Every record below must be set down again exactly as given.

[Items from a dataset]
══════

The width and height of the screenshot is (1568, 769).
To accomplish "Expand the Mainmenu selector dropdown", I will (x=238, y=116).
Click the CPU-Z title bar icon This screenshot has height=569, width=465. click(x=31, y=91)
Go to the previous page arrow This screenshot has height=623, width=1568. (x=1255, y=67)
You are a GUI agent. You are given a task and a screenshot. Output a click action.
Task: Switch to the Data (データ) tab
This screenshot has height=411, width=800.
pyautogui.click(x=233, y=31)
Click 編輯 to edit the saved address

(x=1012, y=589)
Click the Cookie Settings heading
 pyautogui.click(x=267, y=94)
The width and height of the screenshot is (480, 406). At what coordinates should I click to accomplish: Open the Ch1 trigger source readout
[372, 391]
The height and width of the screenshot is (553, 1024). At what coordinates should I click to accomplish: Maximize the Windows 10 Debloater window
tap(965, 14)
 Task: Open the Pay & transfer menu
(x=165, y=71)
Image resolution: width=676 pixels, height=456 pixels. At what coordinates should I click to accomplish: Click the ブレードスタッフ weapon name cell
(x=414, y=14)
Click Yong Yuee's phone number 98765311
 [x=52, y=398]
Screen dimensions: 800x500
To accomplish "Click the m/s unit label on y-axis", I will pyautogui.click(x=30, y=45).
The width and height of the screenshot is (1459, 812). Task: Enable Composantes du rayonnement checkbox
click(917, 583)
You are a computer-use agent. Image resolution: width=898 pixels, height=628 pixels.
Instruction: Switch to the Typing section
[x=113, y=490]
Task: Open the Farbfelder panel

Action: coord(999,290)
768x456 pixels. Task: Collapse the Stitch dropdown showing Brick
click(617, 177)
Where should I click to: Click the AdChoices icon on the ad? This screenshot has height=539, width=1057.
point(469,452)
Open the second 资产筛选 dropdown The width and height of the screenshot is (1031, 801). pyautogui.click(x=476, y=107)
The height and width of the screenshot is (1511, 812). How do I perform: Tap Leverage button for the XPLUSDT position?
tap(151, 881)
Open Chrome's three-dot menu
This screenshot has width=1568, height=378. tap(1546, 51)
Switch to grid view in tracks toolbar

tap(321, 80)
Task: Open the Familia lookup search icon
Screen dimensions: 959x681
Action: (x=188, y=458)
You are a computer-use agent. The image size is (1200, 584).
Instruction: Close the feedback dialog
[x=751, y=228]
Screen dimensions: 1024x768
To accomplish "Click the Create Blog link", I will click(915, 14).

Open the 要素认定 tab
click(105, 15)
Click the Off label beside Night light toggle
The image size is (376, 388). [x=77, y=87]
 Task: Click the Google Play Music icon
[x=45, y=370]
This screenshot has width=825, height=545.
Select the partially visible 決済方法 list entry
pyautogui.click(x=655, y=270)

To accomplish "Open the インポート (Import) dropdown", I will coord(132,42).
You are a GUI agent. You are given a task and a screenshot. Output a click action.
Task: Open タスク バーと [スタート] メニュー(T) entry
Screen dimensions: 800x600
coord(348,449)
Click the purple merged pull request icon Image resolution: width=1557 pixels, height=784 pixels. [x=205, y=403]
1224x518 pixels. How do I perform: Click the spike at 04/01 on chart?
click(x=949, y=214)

══════

- **ANSWER AREA**
The width and height of the screenshot is (1568, 769).
To accomplish "Expand the Mainmenu selector dropdown", I will (x=238, y=116).
Click the CPU-Z title bar icon This screenshot has height=569, width=465. click(x=31, y=91)
Go to the previous page arrow This screenshot has height=623, width=1568. (x=1255, y=67)
You are a GUI agent. You are given a task and a screenshot. Output a click action.
Task: Switch to the Data (データ) tab
This screenshot has height=411, width=800.
pyautogui.click(x=233, y=31)
Click 編輯 to edit the saved address

(x=1012, y=589)
Click the Cookie Settings heading
 pyautogui.click(x=267, y=94)
The width and height of the screenshot is (480, 406). At what coordinates should I click to accomplish: Open the Ch1 trigger source readout
[372, 391]
The height and width of the screenshot is (553, 1024). At what coordinates should I click to accomplish: Maximize the Windows 10 Debloater window
tap(965, 14)
 Task: Open the Pay & transfer menu
(x=165, y=71)
Image resolution: width=676 pixels, height=456 pixels. At what coordinates should I click to accomplish: Click the ブレードスタッフ weapon name cell
(x=414, y=14)
Click Yong Yuee's phone number 98765311
 [x=52, y=398]
Screen dimensions: 800x500
To accomplish "Click the m/s unit label on y-axis", I will pyautogui.click(x=30, y=45).
The width and height of the screenshot is (1459, 812). Task: Enable Composantes du rayonnement checkbox
click(917, 583)
You are a computer-use agent. Image resolution: width=898 pixels, height=628 pixels.
Instruction: Switch to the Typing section
[x=113, y=490]
Task: Open the Farbfelder panel

Action: coord(999,290)
768x456 pixels. Task: Collapse the Stitch dropdown showing Brick
click(617, 177)
Where should I click to: Click the AdChoices icon on the ad? This screenshot has height=539, width=1057.
point(469,452)
Open the second 资产筛选 dropdown The width and height of the screenshot is (1031, 801). pyautogui.click(x=476, y=107)
The height and width of the screenshot is (1511, 812). How do I perform: Tap Leverage button for the XPLUSDT position?
tap(151, 881)
Open Chrome's three-dot menu
This screenshot has width=1568, height=378. tap(1546, 51)
Switch to grid view in tracks toolbar

tap(321, 80)
Task: Open the Familia lookup search icon
Screen dimensions: 959x681
Action: (x=188, y=458)
You are a computer-use agent. The image size is (1200, 584).
Instruction: Close the feedback dialog
[x=751, y=228]
Screen dimensions: 1024x768
To accomplish "Click the Create Blog link", I will click(915, 14).

Open the 要素认定 tab
click(105, 15)
Click the Off label beside Night light toggle
The image size is (376, 388). [x=77, y=87]
 Task: Click the Google Play Music icon
[x=45, y=370]
This screenshot has width=825, height=545.
Select the partially visible 決済方法 list entry
pyautogui.click(x=655, y=270)

To accomplish "Open the インポート (Import) dropdown", I will coord(132,42).
You are a GUI agent. You are given a task and a screenshot. Output a click action.
Task: Open タスク バーと [スタート] メニュー(T) entry
Screen dimensions: 800x600
coord(348,449)
Click the purple merged pull request icon Image resolution: width=1557 pixels, height=784 pixels. [x=205, y=403]
1224x518 pixels. How do I perform: Click the spike at 04/01 on chart?
click(x=949, y=214)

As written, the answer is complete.